Audio & Video Transcription Softwareby Eng. Francesco Barbato

A professional desktop application enabling automatic transcription of audio and video content using OpenAI Whisper. Built entirely in Python with a modern GUI powered by CustomTkinter, and integrated with FFmpeg for media processing. Features a real-time progress bar, splash screen, and dark/light theme with smooth transitions.

Note: This is the first base version of the software, designed to work efficiently with small and medium-sized video or audio files. The current limitation is due to CPU-only processing without GPU acceleration. We are already developing a new cloud-based version to handle larger files and improve overall performance.
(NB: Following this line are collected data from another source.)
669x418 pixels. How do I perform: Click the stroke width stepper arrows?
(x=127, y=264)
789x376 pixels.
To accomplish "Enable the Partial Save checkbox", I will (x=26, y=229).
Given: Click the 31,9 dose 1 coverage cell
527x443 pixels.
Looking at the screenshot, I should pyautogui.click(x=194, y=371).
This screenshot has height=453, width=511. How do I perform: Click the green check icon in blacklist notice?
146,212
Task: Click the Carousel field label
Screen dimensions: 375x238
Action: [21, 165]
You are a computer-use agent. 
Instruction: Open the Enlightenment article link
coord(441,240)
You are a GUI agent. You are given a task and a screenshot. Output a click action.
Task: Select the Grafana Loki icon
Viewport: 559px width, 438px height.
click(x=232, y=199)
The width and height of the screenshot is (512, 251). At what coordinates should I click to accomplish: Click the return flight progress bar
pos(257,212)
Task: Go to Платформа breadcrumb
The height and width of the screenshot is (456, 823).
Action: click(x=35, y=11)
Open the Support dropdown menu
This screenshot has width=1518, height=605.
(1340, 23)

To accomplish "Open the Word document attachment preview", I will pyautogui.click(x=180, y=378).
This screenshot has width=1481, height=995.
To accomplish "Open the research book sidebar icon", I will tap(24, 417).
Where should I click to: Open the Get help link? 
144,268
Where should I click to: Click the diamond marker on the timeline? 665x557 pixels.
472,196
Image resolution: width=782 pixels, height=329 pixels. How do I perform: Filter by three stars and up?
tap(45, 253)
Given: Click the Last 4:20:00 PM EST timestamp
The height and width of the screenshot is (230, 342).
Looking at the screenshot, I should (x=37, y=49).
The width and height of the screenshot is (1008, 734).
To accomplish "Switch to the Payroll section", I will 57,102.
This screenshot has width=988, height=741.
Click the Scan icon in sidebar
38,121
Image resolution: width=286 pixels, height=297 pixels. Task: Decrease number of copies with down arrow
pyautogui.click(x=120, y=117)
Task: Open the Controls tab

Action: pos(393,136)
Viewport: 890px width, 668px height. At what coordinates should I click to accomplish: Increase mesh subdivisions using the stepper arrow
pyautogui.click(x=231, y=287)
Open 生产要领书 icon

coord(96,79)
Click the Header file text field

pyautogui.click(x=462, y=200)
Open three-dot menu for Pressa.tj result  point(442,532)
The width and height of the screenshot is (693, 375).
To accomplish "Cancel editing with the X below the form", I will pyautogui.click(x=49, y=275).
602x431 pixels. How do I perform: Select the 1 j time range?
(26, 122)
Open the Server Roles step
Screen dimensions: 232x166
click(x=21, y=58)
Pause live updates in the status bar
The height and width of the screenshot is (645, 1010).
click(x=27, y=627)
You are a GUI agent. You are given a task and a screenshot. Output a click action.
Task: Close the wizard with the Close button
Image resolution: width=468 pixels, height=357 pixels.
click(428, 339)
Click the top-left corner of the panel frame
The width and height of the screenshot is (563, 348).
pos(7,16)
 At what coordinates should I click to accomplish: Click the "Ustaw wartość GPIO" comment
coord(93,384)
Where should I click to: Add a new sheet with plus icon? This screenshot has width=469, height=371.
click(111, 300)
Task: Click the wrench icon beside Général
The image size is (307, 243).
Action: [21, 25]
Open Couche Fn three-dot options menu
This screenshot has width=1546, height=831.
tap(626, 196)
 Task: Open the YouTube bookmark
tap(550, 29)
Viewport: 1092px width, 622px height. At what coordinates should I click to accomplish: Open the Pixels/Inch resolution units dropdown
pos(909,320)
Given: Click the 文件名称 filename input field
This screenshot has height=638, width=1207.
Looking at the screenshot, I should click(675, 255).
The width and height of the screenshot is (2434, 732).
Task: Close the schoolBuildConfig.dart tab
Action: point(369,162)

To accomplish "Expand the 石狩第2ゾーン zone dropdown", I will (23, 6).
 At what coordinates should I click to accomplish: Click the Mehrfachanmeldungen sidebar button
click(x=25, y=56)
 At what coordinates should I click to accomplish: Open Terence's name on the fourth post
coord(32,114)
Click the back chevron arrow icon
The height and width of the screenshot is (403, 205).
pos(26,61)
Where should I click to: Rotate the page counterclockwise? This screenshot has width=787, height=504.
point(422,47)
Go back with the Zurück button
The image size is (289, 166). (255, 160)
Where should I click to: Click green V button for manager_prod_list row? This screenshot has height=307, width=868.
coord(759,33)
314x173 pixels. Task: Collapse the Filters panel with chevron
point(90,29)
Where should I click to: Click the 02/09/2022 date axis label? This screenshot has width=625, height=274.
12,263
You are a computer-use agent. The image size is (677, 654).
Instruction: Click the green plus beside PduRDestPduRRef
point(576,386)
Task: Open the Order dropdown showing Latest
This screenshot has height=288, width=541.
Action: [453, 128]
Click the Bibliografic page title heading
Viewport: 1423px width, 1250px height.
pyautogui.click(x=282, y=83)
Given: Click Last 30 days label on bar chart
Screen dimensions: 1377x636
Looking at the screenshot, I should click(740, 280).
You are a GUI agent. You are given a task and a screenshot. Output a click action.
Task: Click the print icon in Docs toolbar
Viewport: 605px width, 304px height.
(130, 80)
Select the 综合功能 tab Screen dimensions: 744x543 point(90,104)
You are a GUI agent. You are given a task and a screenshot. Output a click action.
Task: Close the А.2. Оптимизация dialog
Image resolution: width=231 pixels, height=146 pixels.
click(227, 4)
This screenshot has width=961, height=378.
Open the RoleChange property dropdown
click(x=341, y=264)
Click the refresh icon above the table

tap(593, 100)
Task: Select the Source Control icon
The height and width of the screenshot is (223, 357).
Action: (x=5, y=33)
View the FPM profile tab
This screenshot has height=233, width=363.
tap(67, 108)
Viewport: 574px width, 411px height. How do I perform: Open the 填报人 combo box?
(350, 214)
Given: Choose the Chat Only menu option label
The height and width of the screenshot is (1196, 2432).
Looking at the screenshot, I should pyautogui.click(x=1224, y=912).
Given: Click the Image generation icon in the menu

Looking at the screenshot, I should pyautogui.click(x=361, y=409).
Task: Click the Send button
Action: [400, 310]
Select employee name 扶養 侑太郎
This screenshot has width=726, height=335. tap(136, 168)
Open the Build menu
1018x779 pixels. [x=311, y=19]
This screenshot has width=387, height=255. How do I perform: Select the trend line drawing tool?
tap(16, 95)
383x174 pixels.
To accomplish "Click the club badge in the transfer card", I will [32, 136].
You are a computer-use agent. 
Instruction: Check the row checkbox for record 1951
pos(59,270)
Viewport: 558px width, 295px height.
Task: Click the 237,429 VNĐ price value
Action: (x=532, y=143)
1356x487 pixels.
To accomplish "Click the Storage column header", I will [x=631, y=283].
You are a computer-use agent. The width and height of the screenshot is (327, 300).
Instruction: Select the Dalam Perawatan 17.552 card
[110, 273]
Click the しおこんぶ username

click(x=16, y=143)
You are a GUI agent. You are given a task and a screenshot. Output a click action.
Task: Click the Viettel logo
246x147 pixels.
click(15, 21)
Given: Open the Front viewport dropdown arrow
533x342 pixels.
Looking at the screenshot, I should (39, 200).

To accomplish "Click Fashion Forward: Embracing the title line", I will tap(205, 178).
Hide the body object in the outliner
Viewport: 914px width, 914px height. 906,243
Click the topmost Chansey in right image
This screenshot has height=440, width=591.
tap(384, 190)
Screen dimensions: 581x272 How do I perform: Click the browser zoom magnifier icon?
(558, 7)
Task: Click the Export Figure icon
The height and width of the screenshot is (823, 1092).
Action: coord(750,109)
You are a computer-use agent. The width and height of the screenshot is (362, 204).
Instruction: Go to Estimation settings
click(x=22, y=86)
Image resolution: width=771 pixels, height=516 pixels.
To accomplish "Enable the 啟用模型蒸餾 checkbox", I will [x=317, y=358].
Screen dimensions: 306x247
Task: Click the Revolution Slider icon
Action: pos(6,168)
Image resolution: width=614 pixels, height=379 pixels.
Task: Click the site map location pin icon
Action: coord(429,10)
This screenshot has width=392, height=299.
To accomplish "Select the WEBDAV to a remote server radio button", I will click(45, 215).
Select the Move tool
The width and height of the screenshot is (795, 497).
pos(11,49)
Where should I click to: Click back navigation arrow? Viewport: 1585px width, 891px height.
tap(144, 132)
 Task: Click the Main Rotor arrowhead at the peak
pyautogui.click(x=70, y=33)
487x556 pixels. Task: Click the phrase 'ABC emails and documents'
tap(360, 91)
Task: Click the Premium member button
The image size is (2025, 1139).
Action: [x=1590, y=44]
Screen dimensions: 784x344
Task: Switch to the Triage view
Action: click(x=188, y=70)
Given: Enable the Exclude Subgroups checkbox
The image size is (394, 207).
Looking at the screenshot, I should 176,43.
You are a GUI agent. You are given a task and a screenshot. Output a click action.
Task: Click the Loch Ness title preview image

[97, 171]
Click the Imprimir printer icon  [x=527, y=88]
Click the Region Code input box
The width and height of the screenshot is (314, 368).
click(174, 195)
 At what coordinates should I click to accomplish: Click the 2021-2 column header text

🧩 Technologies & Architecture

Python — Core programming language ensuring efficiency and portability.
CustomTkinter — Modern GUI framework with dark/light mode.
FFmpeg — Backend for multimedia decoding and audio extraction.
OpenAI Whisper — AI model for accurate, multilingual transcription.
PyInstaller — Packaging scripts into standalone executables.
Inno Setup — Builds the final Windows installer with branding and icons.

⚙️ Key Functionalities

Real-time transcription for audio and video files in multiple languages.
Support for MP3, MP4, WAV, AVI, and other formats.
Elegant GUI with progress indicators and clean UX flow.
Branded splash screen with smooth animations.
Dynamic dark/light mode support.
Automatic error handling and optimized file management.

🚀 Deployment & Distribution

Distributed as a standalone Windows package built using Inno Setup. Users can install and run the app instantly without extra setup. The latest stable release is available for download below!

Download Software

💡 Development Process

A structured workflow combining design thinking and software engineering best practices.

Design

Initial design phase focusing on UI/UX with Figma and CustomTkinter layout mapping. Established color palette, splash screen, and overall application flow.

Model Integration

Integrated OpenAI Whisper for high-accuracy transcription of multilingual audio and video files. Optimized model usage for efficient performance on desktop.

GUI Development

Implemented a fully responsive interface using CustomTkinter with progress bar synchronization, dark/light theme, and smooth error handling.

Packaging

Packaged the project into an executable using PyInstaller, embedding FFmpeg and resource assets for standalone deployment.

Testing

Conducted extensive debugging across multiple file formats (MP3, WAV, MP4, AVI). Ensured system stability and consistent performance across Windows versions.

Deployment

Created the final installer using Inno Setup, including versioning, custom icons, and auto-cleanup. Deployed as a ready-to-use installer for end users.